Fleur van Dalsem werkt ruim vijftien jaar bij IEX en Beursduivel en is sinds haar studietijd actief in het wereldje van de financieel economische journalistiek. Als redacteur werkte zij voor verschillende financieel economische tijdschriften en websites.

Fleur schrijft artikelen, maar werkt nu vooral achter de schermen als coördinator van IEX Expert.

Column

Private equity voor beginners

Iedereen kan investeren in private equity, in bedrijven zonder beursnotering dus. De belangrijkste vormen op een rij.

Letterlijk betekent private equity 'privaat vermogen'. Het is de benaming voor investeringen in bedrijven zonder beursnotering, door fondsen of privé-beleggers.
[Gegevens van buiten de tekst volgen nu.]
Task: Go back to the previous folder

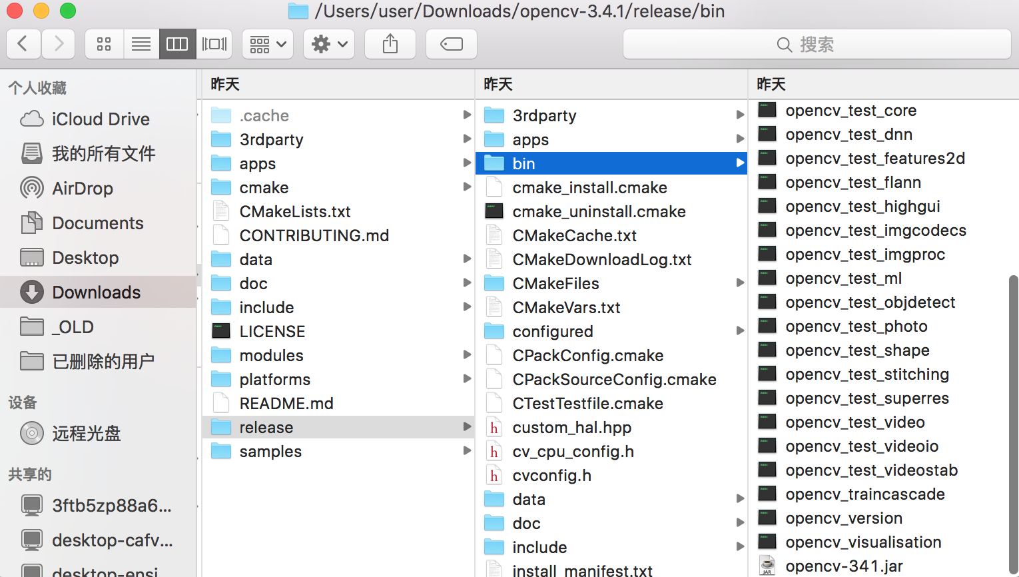Action: tap(23, 44)
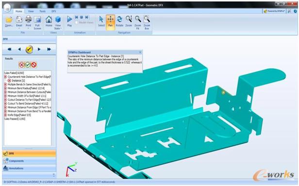Toggle failed rules filter red X icon
The width and height of the screenshot is (299, 186).
point(21,65)
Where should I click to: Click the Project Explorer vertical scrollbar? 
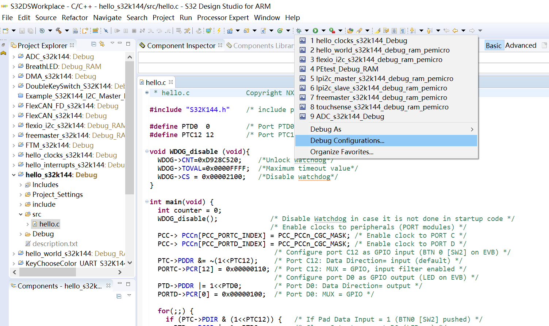click(130, 128)
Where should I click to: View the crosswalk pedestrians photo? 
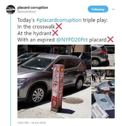point(103,82)
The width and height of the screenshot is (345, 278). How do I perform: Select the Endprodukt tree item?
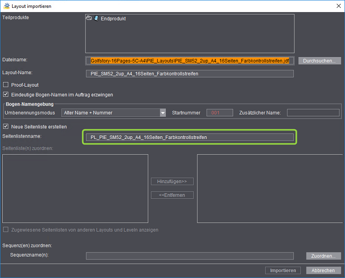click(113, 19)
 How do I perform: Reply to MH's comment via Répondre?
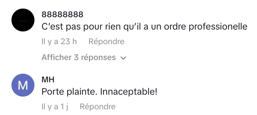point(98,107)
Private equity wordt ook wel durfkapitaal genoemd, omdat het niet zelden belegd wordt in startende of hele jonge bedrijven of ondernemingen met een onzekere toekomst. Deze bedrijven vergen niet zoveel investeringen, maar kunnen na groei of reorganisatie later bij de verkoop van het belang wel een hoop geld opleveren.
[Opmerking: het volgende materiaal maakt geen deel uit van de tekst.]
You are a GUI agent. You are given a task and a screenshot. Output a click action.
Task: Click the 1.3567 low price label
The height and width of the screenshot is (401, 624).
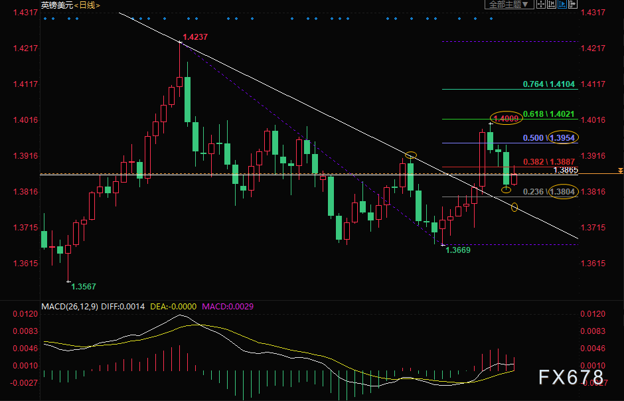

Investeren met private equity herbergt net zoveel, zo niet meer, risico als aandelenbeleggingen.

  • Meer risico vanwege het gebrek aan liquiditeit, want nadat een investeerder is ingestapt, duurt het gemiddeld vijf jaar voordat hij zijn geld terug krijgt.
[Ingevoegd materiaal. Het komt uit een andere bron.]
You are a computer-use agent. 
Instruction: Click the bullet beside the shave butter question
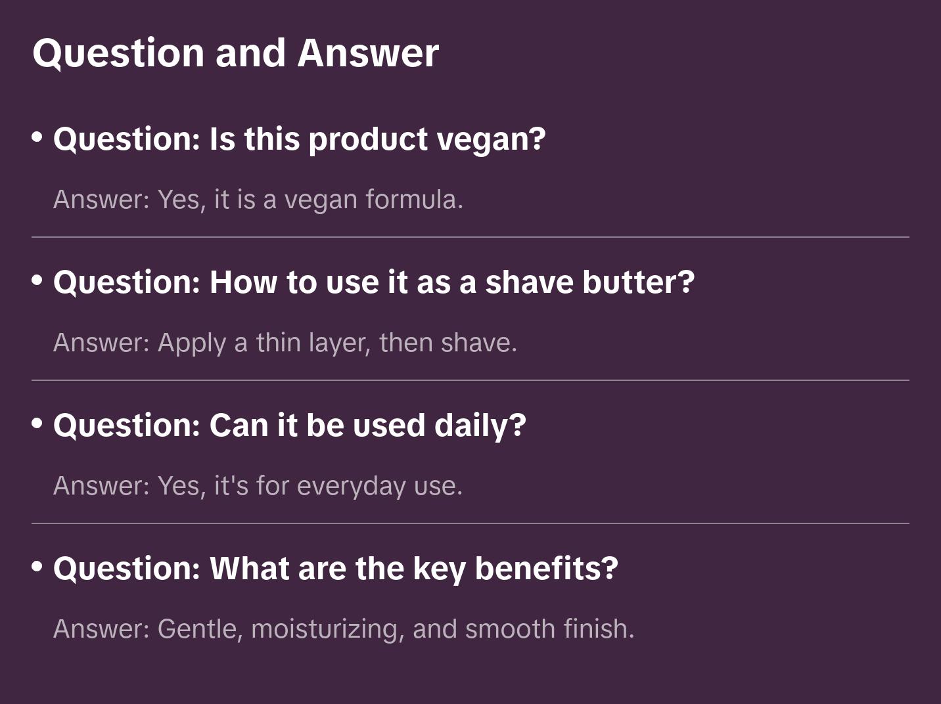pos(37,280)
  • Meer risico omdat private equity-beleggers in goede economische tijden hun investeringen deels door de banken lieten (mee)financieren. Deze zogeheten levaraged buy-outs – of soms buy-ins – zadelden het gekochte bedrijf de eerste jaren op met een hoop schulden. Op dit moment is deze hefboomwerking niet meer aan de orde, althans niet in die mate. Banken zijn allang niet meer zo happig op het stevig financieren van overnames. Private equity-beleggers moeten het overnamekapitaal dus zelf ophoesten.

De grootste deals van de afgelopen jaren in Nederland (bron: Wikipedia):

Bedrijf Bedrag
in miljard euro
Private equity-investeerder
VNU 8,3 Alpinvest, Blackstone, KKR, Carlyle
Philips Halfgeleiders 7,4 Alpinvest, KKR, Apax
Essent Kabelcom 2,6 Warburg Pincus, Cinven
Casema 2,1 Warburg Pincus, Cinven
NIB Capital 2,1 J.C. Flowers
Gouden Gids 2,1 Apax, Cinven
Vendex KBB 1,8 Alpinvest, Change Capital Partners (CCP) en KKR
Unilever Diepvries 1,7 Permira
SBS Broadcasting 1,7 KKR, Permira
TNT Logistics 1,5 Apollo Management

Kan iedereen die geld overheeft en dat niet op de beurs wil beleggen, meedoen met private equity? Ja, in principe wel. Al hanteren de grote fondsen hoge instapgrenzen die alleen haalbaar zijn voor pensioenfondsen en verzekeraars.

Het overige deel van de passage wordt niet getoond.